Akademisyenden idareci olur mu/ olmalı mı?

Üniversitelerde idari teşkilat artık unvanlı akademisyenler tarafından yönetiliyor.

Kaynak : Memurlar.Net - Özel
Haber Giriş : 06 Şubat 2017 10:17, Son Güncelleme : 27 Mart 2018 00:42
Akademisyenden idareci olur mu/ olmalı mı?

ÜNİVERSİTELERDE GENEL SEKRETERLİK GÖREVİ ÖNEMLİDİR

2547 sayılı Yükseköğretim Kanununun 51 inci maddesinin (a) fıkrasında; "Yükseköğretim üst kuruluşlarında başkana, üniversitelerde rektöre bağlı, merkez yönetim örgütünün başında bir genel sekreter ve hizmetlerin gerekli kıldığı daire başkanları, müdürler, danışmanlar, hukuk müşavirleri, uzmanlar ile büro ve iç hizmet görevlerini yapmak üzere, 657 sayılı Devlet Memurları Kanununa tabi memurlar ve diğer görevliler bulunur." hükmü yer almaktadır.

124 sayılı Yükseköğretim Üst Kuruluşları İle Yükseköğretim Kurumlarının İdari Teşkilatı Hakkında Kanun Hükmünde Kararnamenin 27 nci maddesinin 2 nci fıkrasında; "Genel Sekreter, üniversite idari teşkilatının başıdır ve bu teşkilatın çalışmasından Rektöre karşı sorumludur." hükmü ile Genel Sekreterin üniversite yönetimin "İdari Açıdan" sorumlusu olduğu görülmektedir.

Yapacağı çalışmalardan birinci derecede Rektöre karşı sorumlu olan Genel Sekreter, üniversite idari teşkilatında bulunan birimlerin verimli, düzenli ve uyumlu şekilde çalışmasını sağlamak ve üniversite idari teşkilatında görevlendirilecek personel hakkında rektöre öneride bulunmak gibi önemli görevlere sahiptir.

Ayrıca, Genel Sekreter kendisine bağlı bulunan idari birimlerde görevli 657 sayılı Devlet Memurları Kanuna tabi personelin birinci derecede disiplin amiridir.

GENEL SEKRETER OLMAK İÇİN ŞARTLAR NELERDİR ?

2547 sayılı Kanunun 52 nci maddesinin (b) fıkrası ve 657 sayılı Devlet Memurları Kanununun 68/B maddesine göre Genel Sekreter olarak atanabilmek için iki şart bulunmaktadır. Bunlar :

- En az 10 yıl hizmetin bulunmasıdır.

- En az Lisans diplomasına sahip olmaktır.

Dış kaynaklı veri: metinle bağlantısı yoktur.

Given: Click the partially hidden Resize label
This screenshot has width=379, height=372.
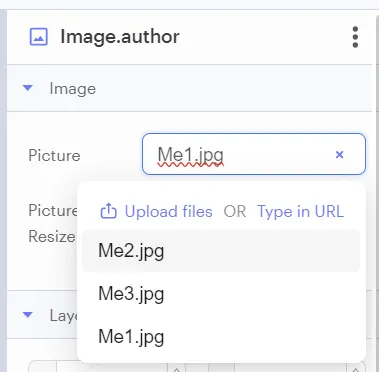Looking at the screenshot, I should 52,237.
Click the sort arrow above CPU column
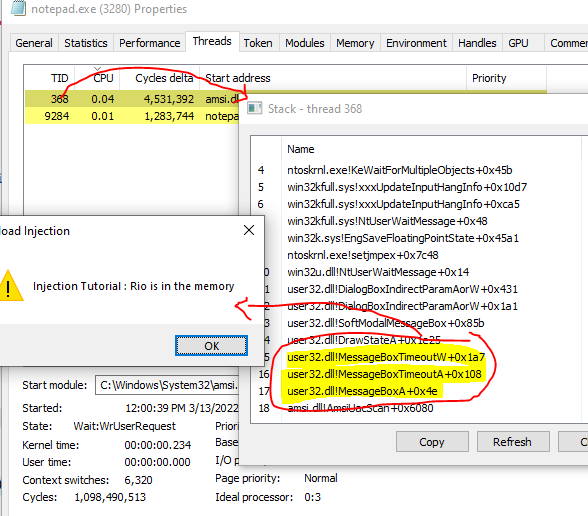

ÜNİVERSİTELERİ ARTIK UNVANLI ÖĞRETİM ÜYELERİ YÖNETİYOR !

Yukarıda belirttiğimiz gibi her ne kadar Genel Sekreter olabilmek için en az lisans mezunu olmak şart olsa da, artık çoğu devlet üniversitesinde Yardımcı Doçentler, Doçentler ve hatta Profesörler Genel Sekreterlik görevini yürütüyor.

Bugün itibarıyla baktığımızda, faaliyette olan 108 devlet üniversitesinden 40'nda Genel Sekreterlik görevi öğretim üyeleri tarafından yürütülmektedir. Bunlar arasında 10 Profesör, 19 Doçent ve 11 Yardımcı Doçent bulunuyor. Bizler gibi meraklılar burayı TIKLAYARAK kimler olduklarına bakabilir.

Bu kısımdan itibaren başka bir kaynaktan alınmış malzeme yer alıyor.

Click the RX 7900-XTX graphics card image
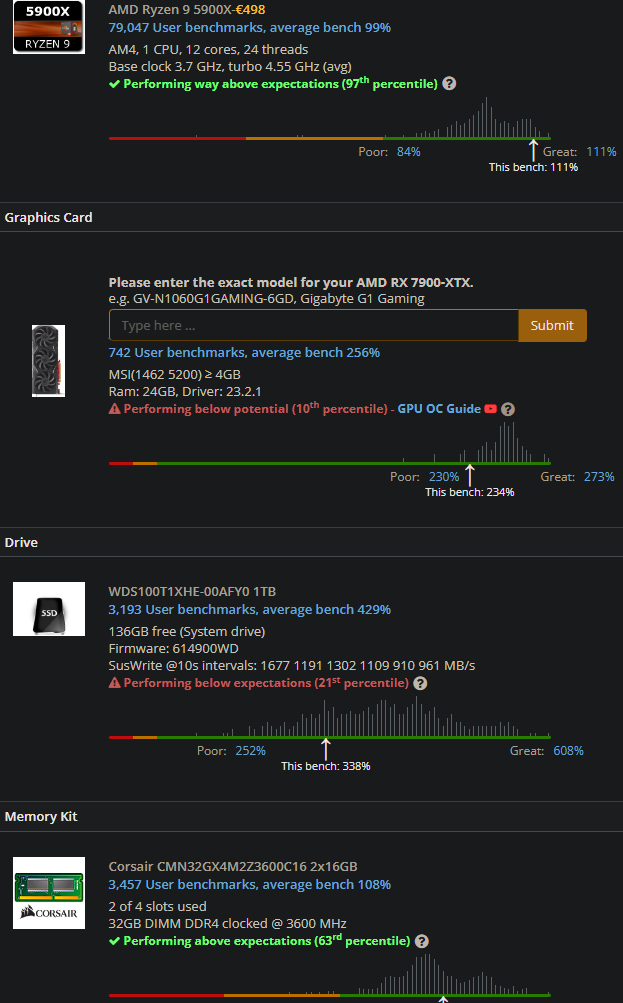Viewport: 623px width, 1003px height. [x=49, y=361]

Hatta, bir küçük not daha verelim. Yıldız Teknik Üniversitesinde ve Mimar Sinan Güzel Sanatlar Üniversitesinde Genel Sekreter Yardımcıları da öğretim üyesi...

ÖĞRETİM ÜYELERİ NEDEN İDARECİ OLMAK İSTİYOR ?

Bu soruyu sorduktan sonra yanlış anlaşılmaması gereken bir hususu baştan ifade edelim. Akademisyenlerden idari anlamda deneyimli, ihale, öğrenci, bütçe ve personel mevzuatına hakim olanların Genel Sekreterlik görevine getirilmesinde bizce sakınca bulunmamaktadır.

Ancak, kişisel olarak hiçbir idari görev deneyimi olmayan, yıllarca kendini bilime adamış, yayınlar yapmış, projeler üretmiş, kitaplar yazmış, yani gerçek manada tam bir bilim adamının Genel Sekreterlik görevine getirilmesi ne derece doğrudur! Yüzlerce evrakı sevk etmek, yönetim kurulu ve senato toplantılarında raportörlük yapmak Profesörlerin işi midir? Bu tartışılır !

Peki bu görev neden üniversitelerde cazip hale geldi. Şimdi bunun bazı sebeplerini irdeleyelim :

1. 2547 sayılı Yükseköğretim Kanununun 58 nci maddesinin (f) bendine göre; Rektör, rektör yardımcısı ve genel sekreterlere gelir getirici katkılarına bakılmaksızın, üniversite yönetim kurulunun uygun gördüğü birimin döner sermaye hesabından "YÖNETİCİ PAYI" olarak ayrılan tutardan ek ödeme yapılmaktadır.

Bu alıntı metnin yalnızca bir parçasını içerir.